On February 20, we posted about a November 2018 U.S. Department of Justice (DOJ) Office of Legal Counsel (OLC) opinion that reversed a 2011 OLC opinion on the scope of the Wire Act, a law that prohibits certain gaming activities across state lines. The 2011 opinion had clarified that the statute applied to sports betting only. The new opinion reinterpreted the Wire Act to prohibit all forms of wagering activity that crosses state lines, not just sports betting. We also reported back in February that two lawsuits had been filed challenging the new opinion. Last week, that litigation was decided in favor of the plaintiffs, with a federal court effectively setting aside the new opinion with a declaration that the Wire Act applies to sports betting only.

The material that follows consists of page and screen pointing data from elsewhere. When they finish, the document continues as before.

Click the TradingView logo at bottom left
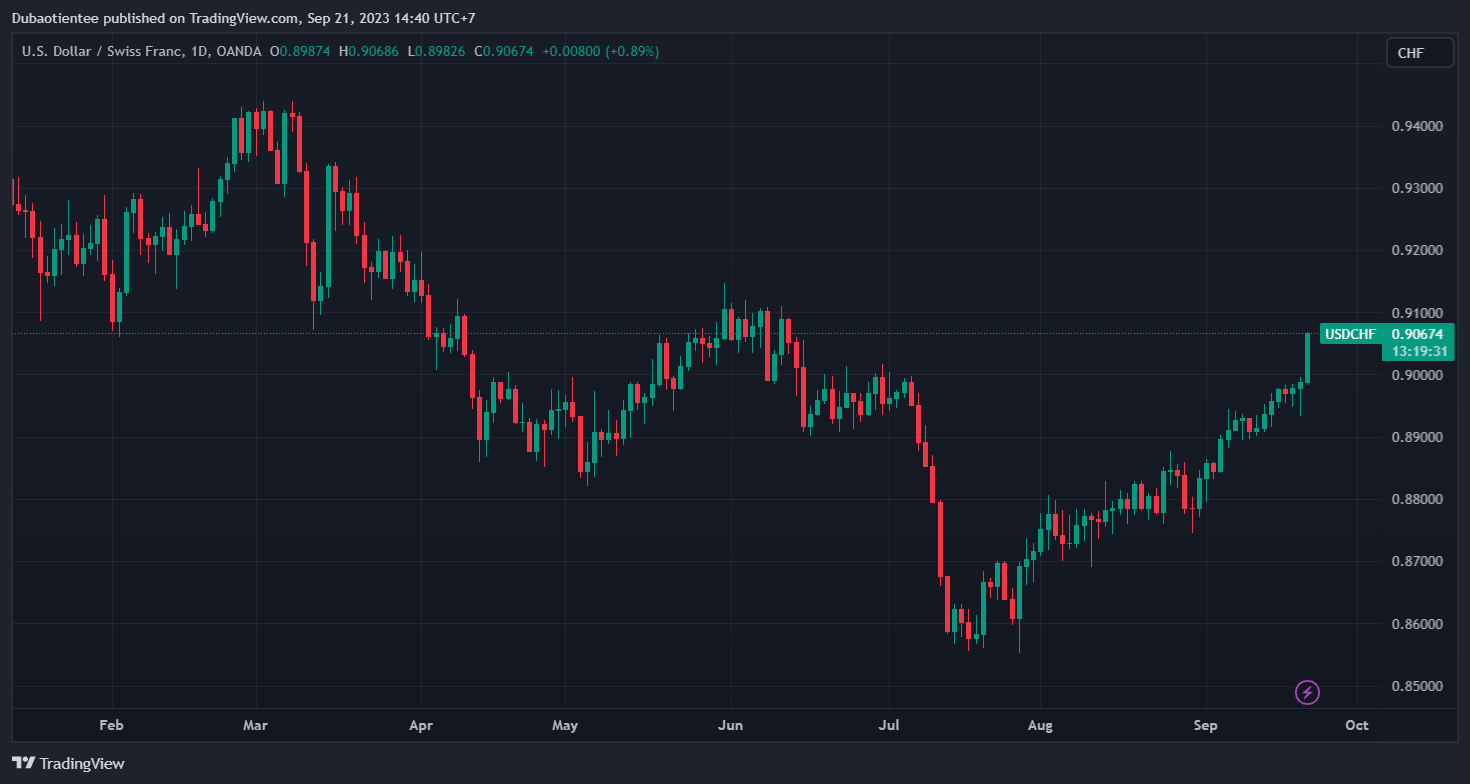 pyautogui.click(x=68, y=763)
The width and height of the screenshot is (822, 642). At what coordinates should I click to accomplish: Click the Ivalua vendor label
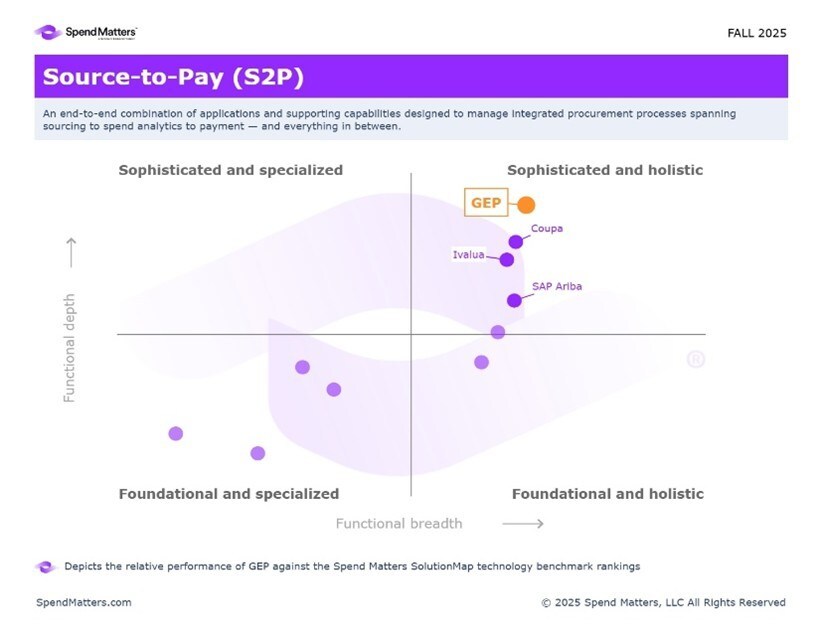[468, 255]

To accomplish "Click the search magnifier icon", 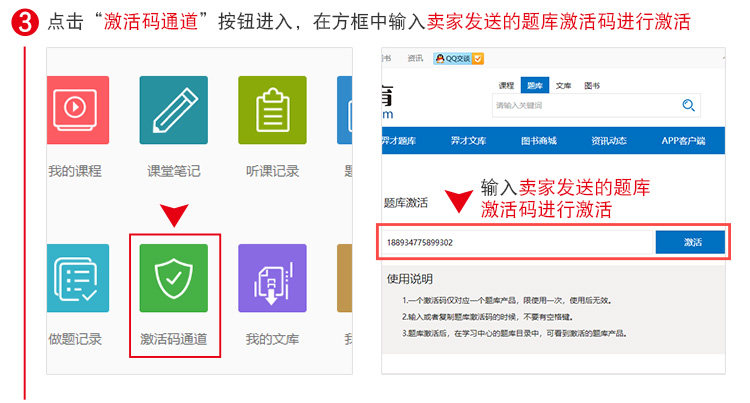I will (688, 105).
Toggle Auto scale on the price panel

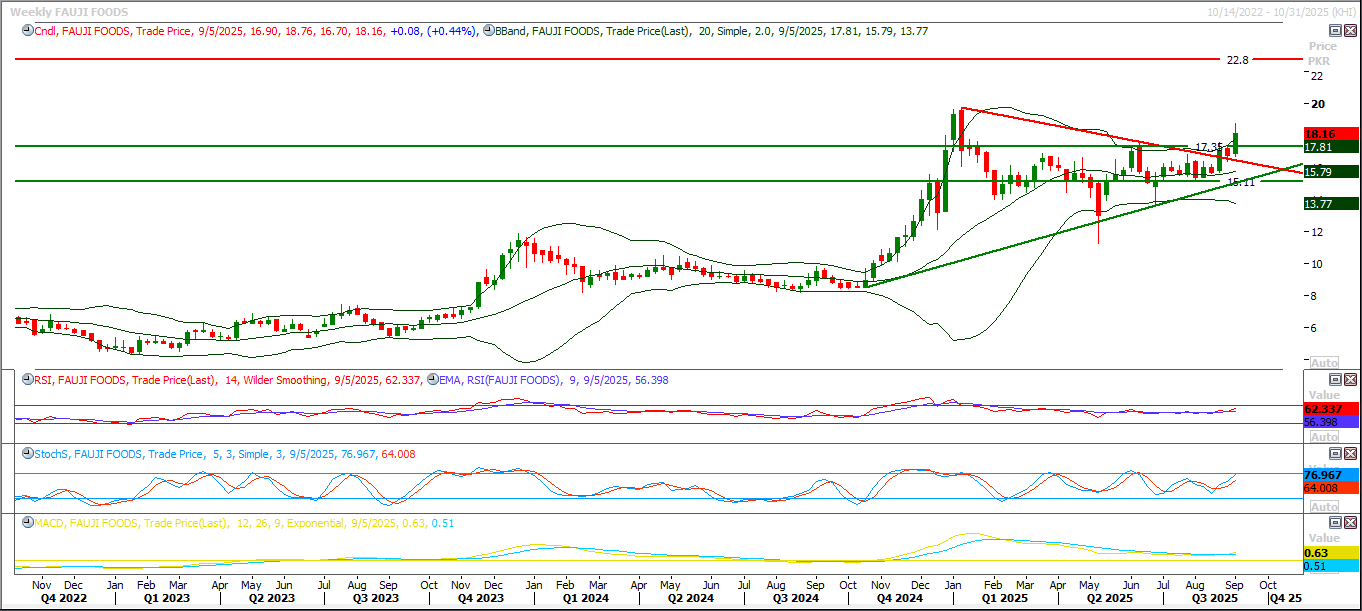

DOJ vigorously defended the challenge to the most recent OLC opinion, raising both procedural and substantive objections, and even, on the eve of oral argument, issuing a memorandum in which it attempted to disclaim any intent at actually enforcing the opinion against the plaintiffs. Nevertheless, a federal district court in New Hampshire moved ahead with a decision. After first finding that the plaintiffs had standing and that the 2018 OLC opinion was a “final agency action” for purposes of a valid claim under the Administrative Procedure Act, U.S. District Court Judge Paul Barbadoro addressed the merits of the dispute and concluded as follows: “In sum, while the syntax employed by the Wire Act’s drafters does not suffice to answer whether Section 1084(a) is limited to sports gambling, a careful contextual reading of the Wire Act as a whole reveals that the narrower construction proposed by the 2011 OLC Opinion represents a better reading.”
Judge Barbadoro went on to conclude that the “Act’s legislative history, if anything, confirms this conclusion.” Based upon these findings, the court declared that § 1084(a) of the Wire Act “applies only to transmissions related to bets or wagers on a sporting event or contest,” and further declared that the “2018 OLC Opinion is set aside.”
This decision, while subject to appeal by DOJ, is significant for the gaming industry, which increasingly is developing online products that electronically cross state lines in some way. Because the 2011 DOJ opinion seems so logically based on the text and history of the statute, and because online products were developed in reliance on that opinion, it was a surprise to most all observers that DOJ would suddenly reinterpret the scope of the statute. With this much anticipated judicial decision, it would appear that a more logical interpretation has been restored, at least for now.